" La photo pour moi consiste en cela : m’asseoir, rester à regarder et me demander si avec cette photographie je fais une peinture."
Du 3 juin au 29 juillet 2023, la galerie MAGNIN-A ouvre ses portes sur l'univers onirique du photographe et réalisateur congolais Kiripi Katembo (1979-2015). Décédé brutalement à l'âge de 36 ans, Kiripi Katembo laisse derrière lui une œuvre puissante et une vision sublimée de Kinshasa à travers une esthétique photographique unique. Cette exposition, conçue en partenariat avec la Fondation Kiripi Katembo Siku, présentera pour la première fois une vingtaine de tirages et une vidéo issus d’Un regard, série emblématique du photographe réalisée entre 2008 et 2013. L’exposition montrera également Voiture en carton, court métrage dévoilé au Centre Pompidou en 2008 lors de la 4ème édition du Festival Pocket Films, un voyage au ras du sol dans un quartier populaire de Kinshasa.
Capturer l’invisible
Né à Goma, République Démocratique du Congo, Kiripi Katembo a consacré son œuvre à documenter et à interpréter la réalité complexe de la capitale à travers des images fortes et des œuvres cinématographiques engagées. Son travail, profondément ancré dans la réalité sociale de sa ville, révèle les défis auxquels font face les habitants de Kinshasa. Utilisant l'art comme un moyen de sensibilisation et de mobilisation, Kiripi Katembo dénonce l’inactivité des responsables politiques face à l’insalubrité et la pollution.
Étudiant aux Beaux-Arts de Kinshasa, Kiripi Katembo débute un travail de peinture et de vidéo pour rendre compte de son environnement urbain. Un regard, sa première série photographique, est arrivée par accident.

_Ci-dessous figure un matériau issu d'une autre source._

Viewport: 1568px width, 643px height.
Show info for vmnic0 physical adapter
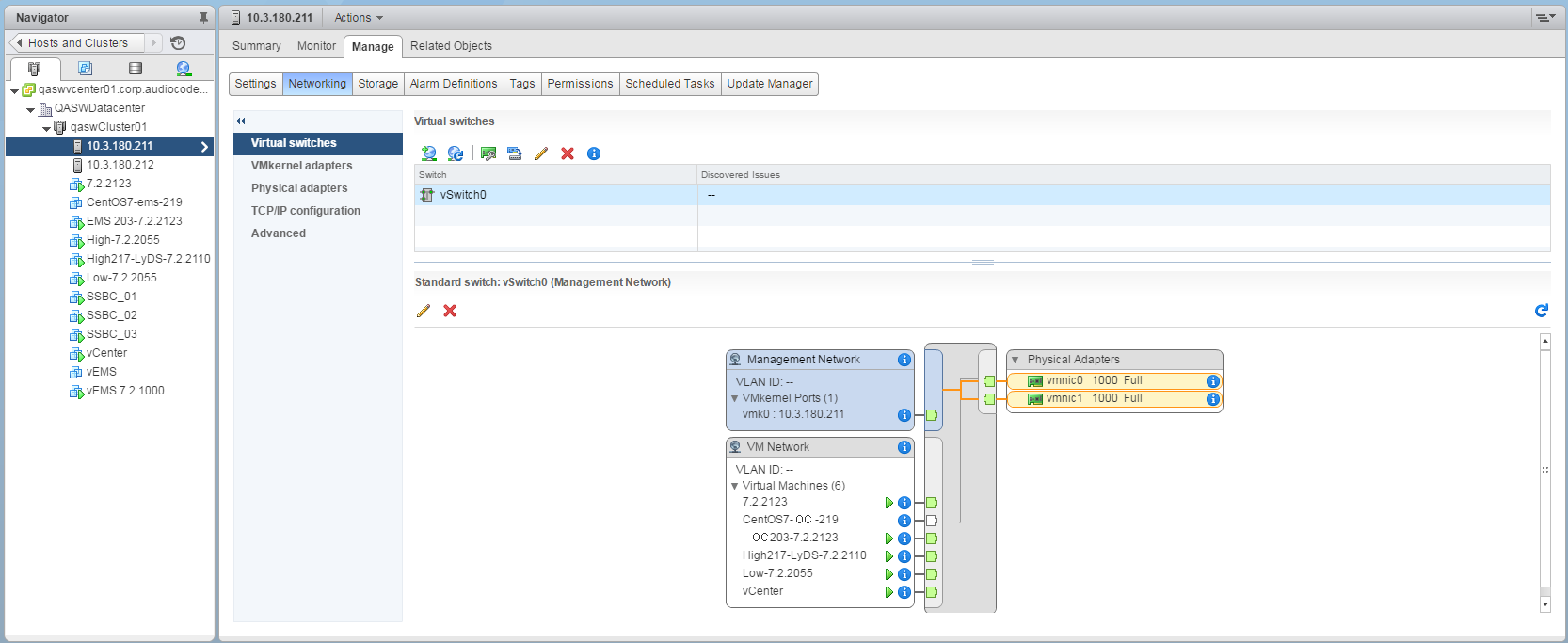tap(1212, 381)
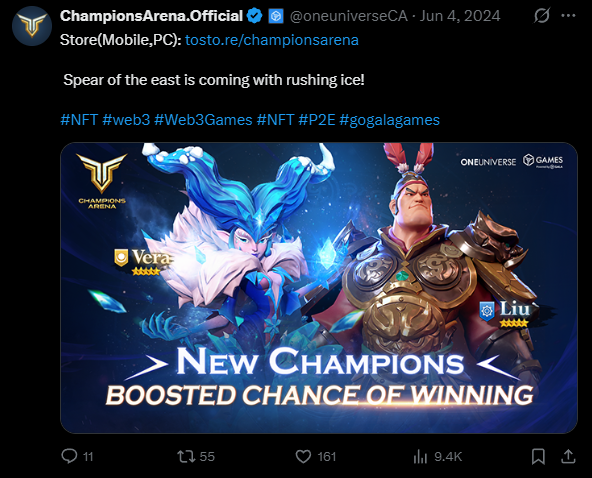592x478 pixels.
Task: Open the three-dot more options menu
Action: (569, 16)
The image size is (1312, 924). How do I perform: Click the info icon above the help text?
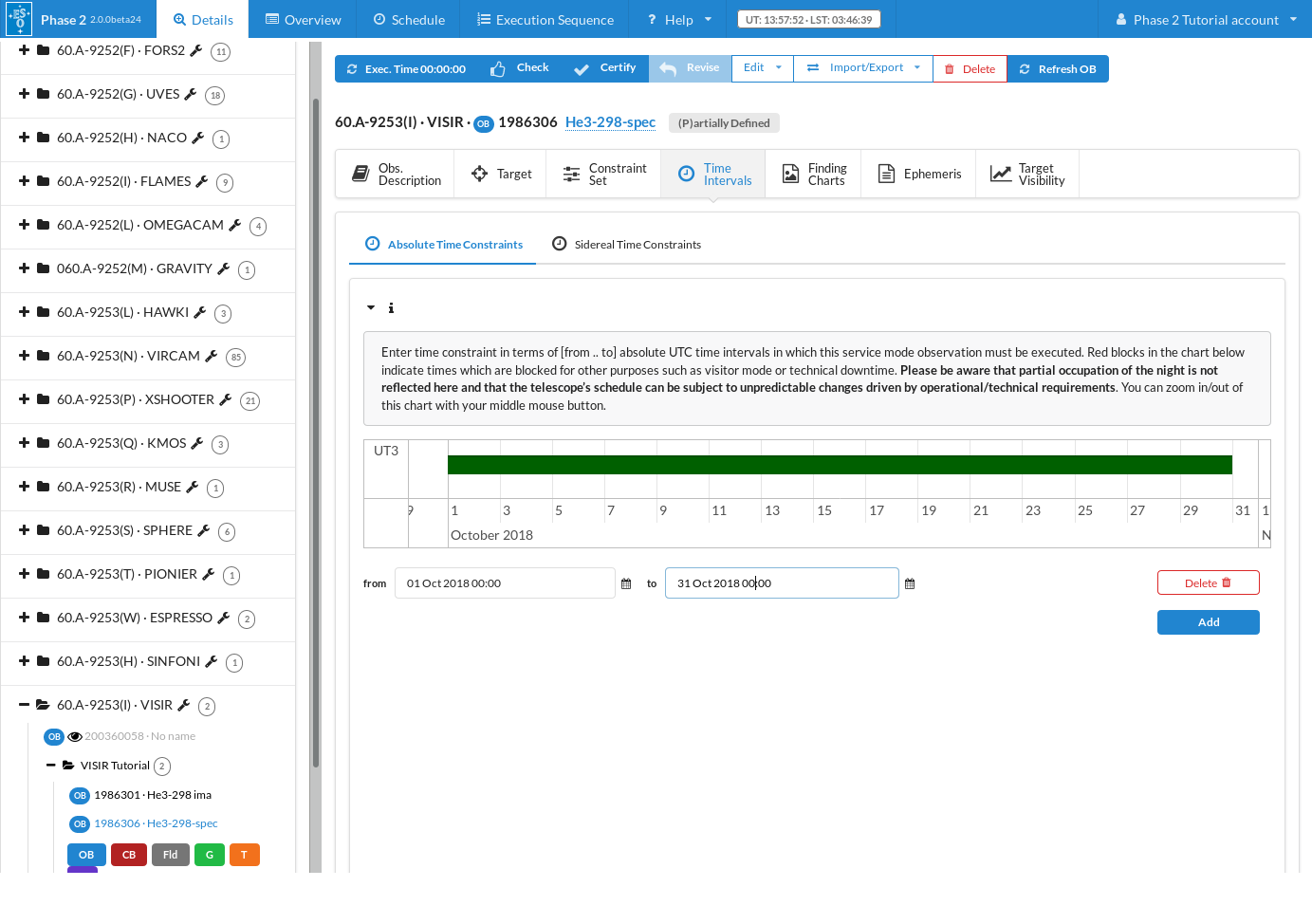coord(391,308)
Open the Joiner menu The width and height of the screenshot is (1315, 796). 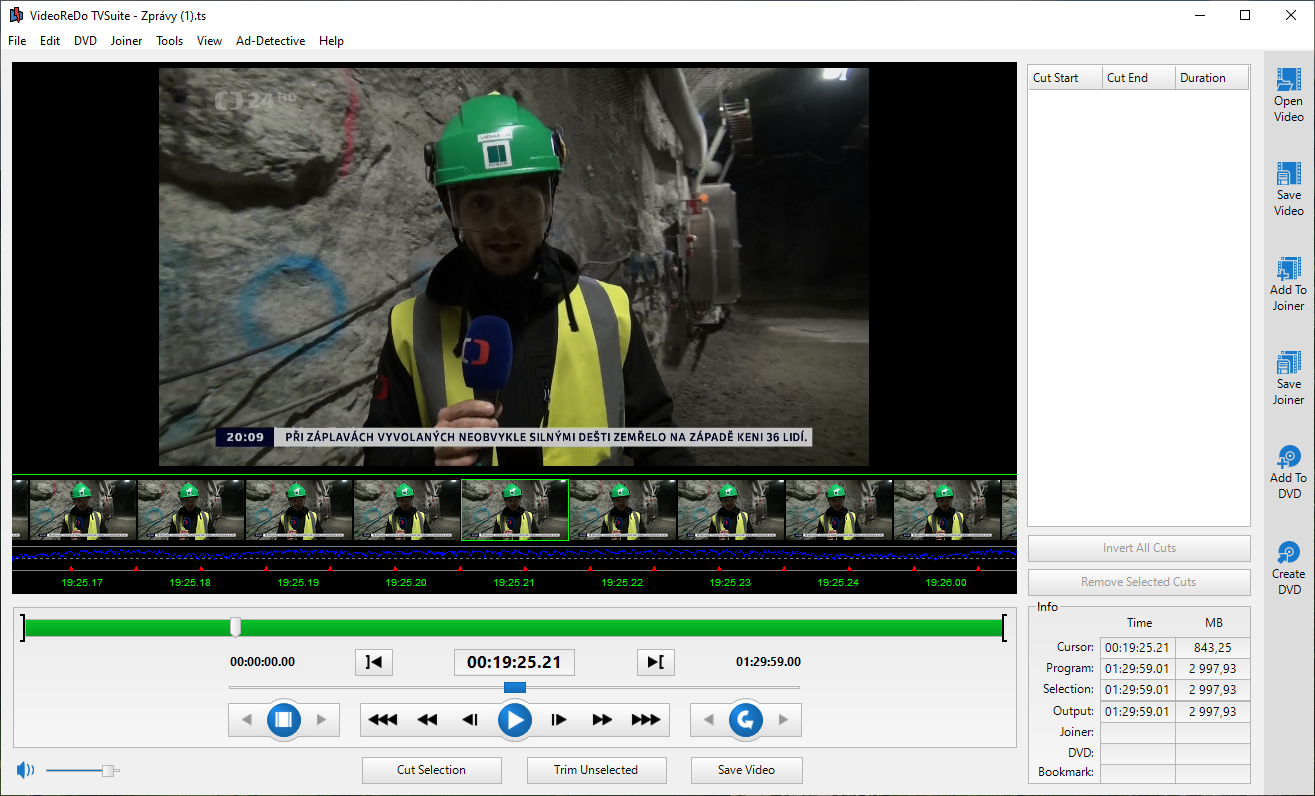click(x=126, y=41)
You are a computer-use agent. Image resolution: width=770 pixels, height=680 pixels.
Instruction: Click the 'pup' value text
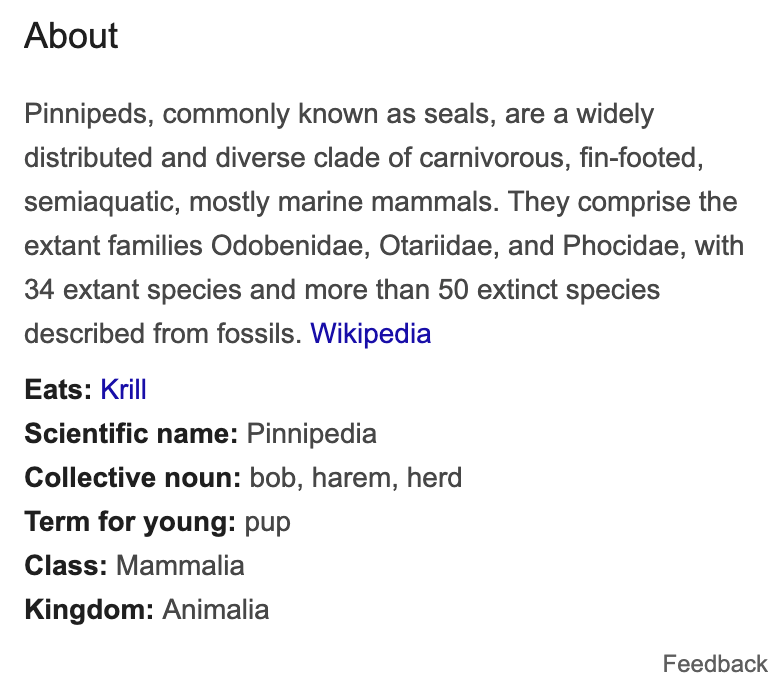268,521
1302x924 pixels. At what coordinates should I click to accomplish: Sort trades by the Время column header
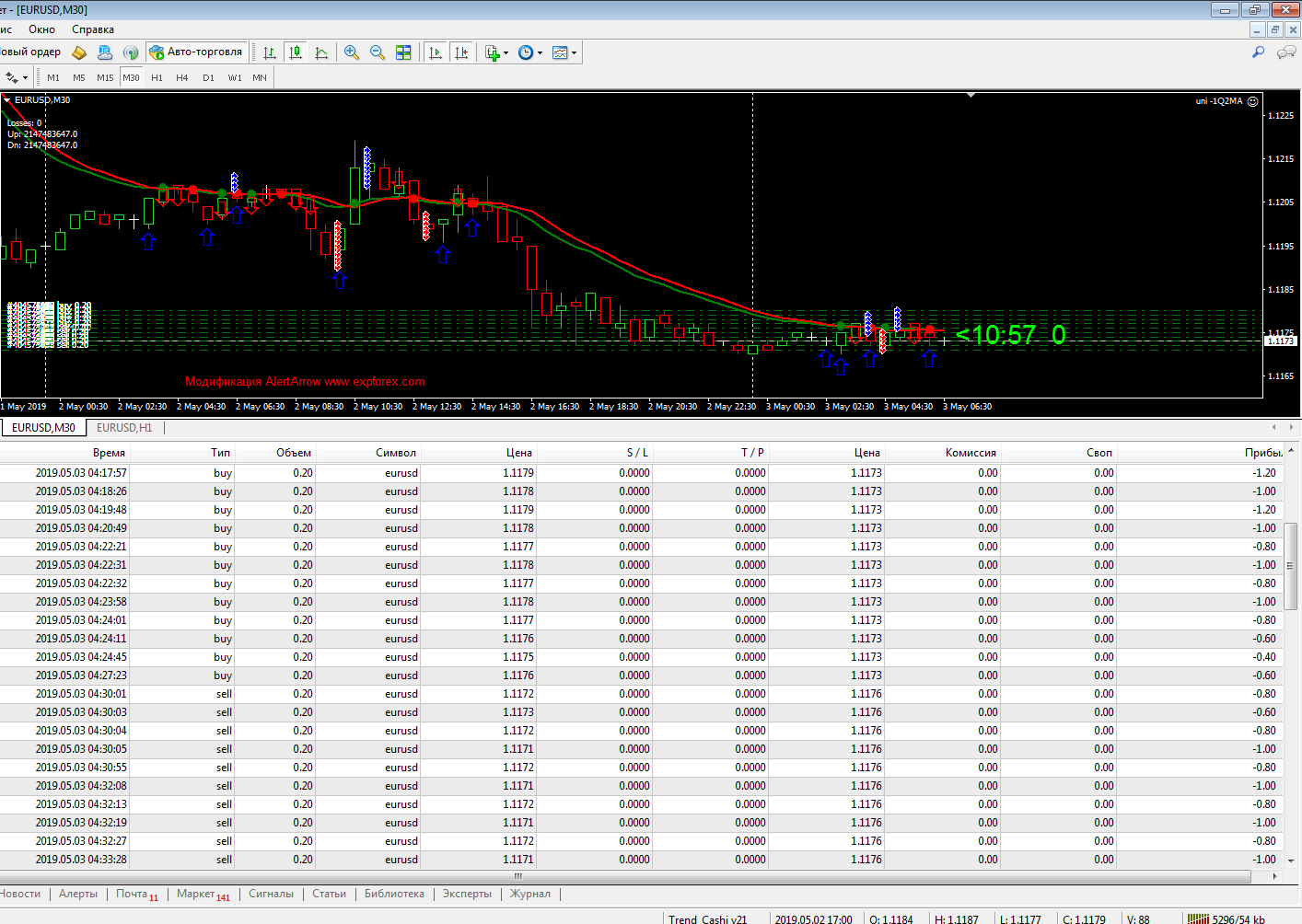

Confronté à l’hostilité des habitants face à l’objectif, Kiripi Katembo utilise alors les reflets des flaques d’eau. « Les habitants ne sont pas à l’aise quand ils ont une caméra devant eux. (…) En fuyant leur regard, je suis tombé sur les réflexions d’eau qui m’ouvraient une fenêtre assez surréaliste avec beaucoup de détails qui correspondent très bien à la réalité de ma ville. »
Grâce aux reflets des flaques d’eau stagnantes, il cherche à illustrer une autre réalité que celle, trop documentée, de la désorganisation et du chaos, omniprésents. « La photo pour moi consiste en cela : m’assoir, rester à regarder et me demander si avec cette photographie je fais une peinture ». Ce qui intéresse le photographe, c’est l’installation urbaine consciente ou inconsciente de la population. Se dessinent ainsi des paysages habités par des ombres, des objets, qui nous invitent à imaginer des histoires de ce quotidien sublimé. Les titres de ses photographies évoquent les préoccupations, violentes et réelles, de la population Kinoise. D’une poésie brute « Errer », « Subir », « Tenir », sonnent comme des injonctions lancées au peuple de Kinshasa de la part d’un artiste qui avait dédié sa jeunesse et ses idéaux à promouvoir la culture de son pays.
Kiripi Katembo était également réalisateur, ses films documentaires témoignent des conditions sociales et politiques de la République Démocratique du Congo. Avec une approche narrative engagée, il a utilisé le cinéma pour donner une voix au peuple et pour susciter la réflexion sur les enjeux environnementaux auxquels il est confronté.
Décédé prématurément du paludisme en 2015, Kiripi Katembo est reconnu comme l'un des artistes congolais les plus influents de sa génération. Fédérateur et fervent défenseur de la scène artistique congolaise, il fonde en 2014 la Biennale Yango. Cette initiative culturelle souhaite offrir une visibilité aux artistes congolais et devient une véritable plateforme d'échange et de dialogue pour les créateurs locaux et internationaux. La Biennale Yango joue un rôle clé dans la promotion de l'art contemporain et dans la reconnaissance des talents émergents de la République Démocratique du Congo.